-- What is required --
Which lines run from the one containing "The image size is (703, 631)." through the last line of the records? Copy them exactly, leaving pictures out.

-- Input data --
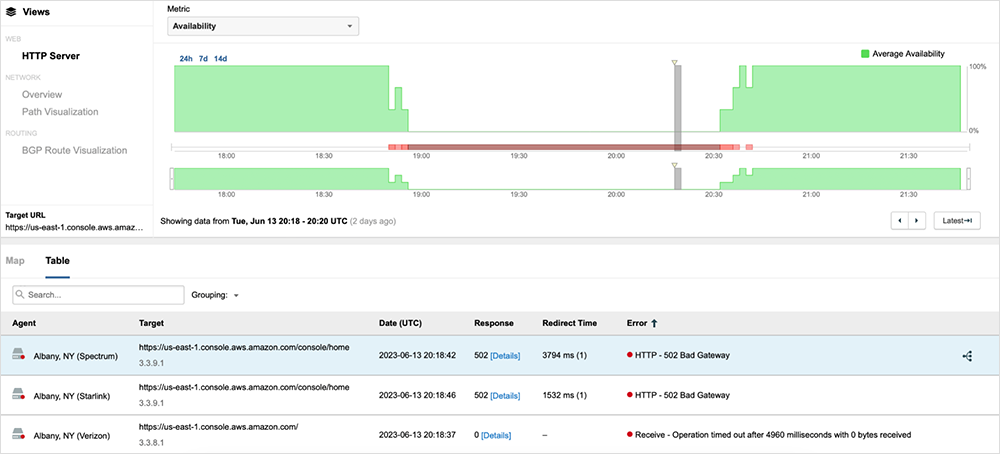Select Path Visualization in the sidebar
This screenshot has height=454, width=1000.
(60, 112)
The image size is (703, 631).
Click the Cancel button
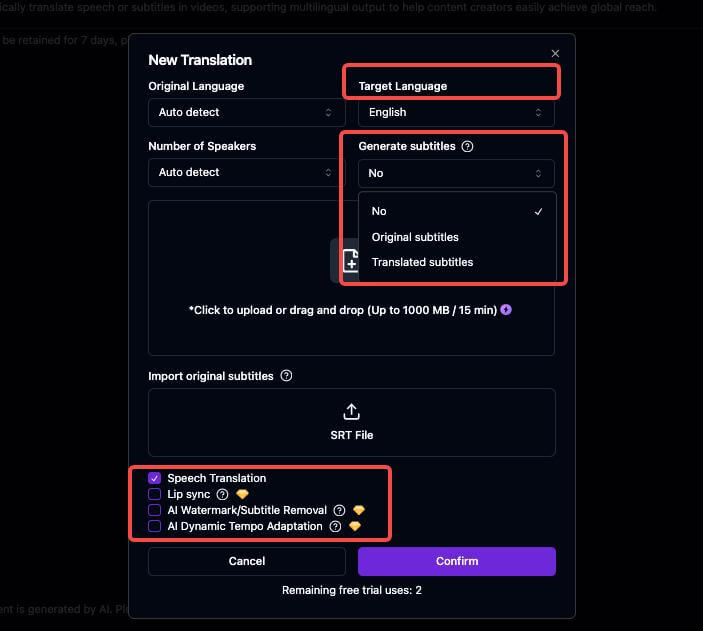[x=247, y=561]
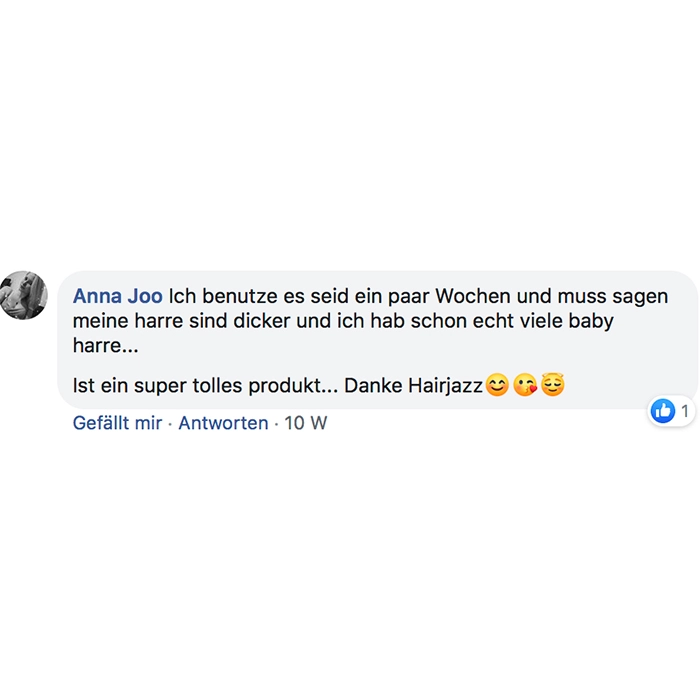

-- Answer to this exercise --
The image size is (703, 631).
Click the Cancel button
[x=247, y=561]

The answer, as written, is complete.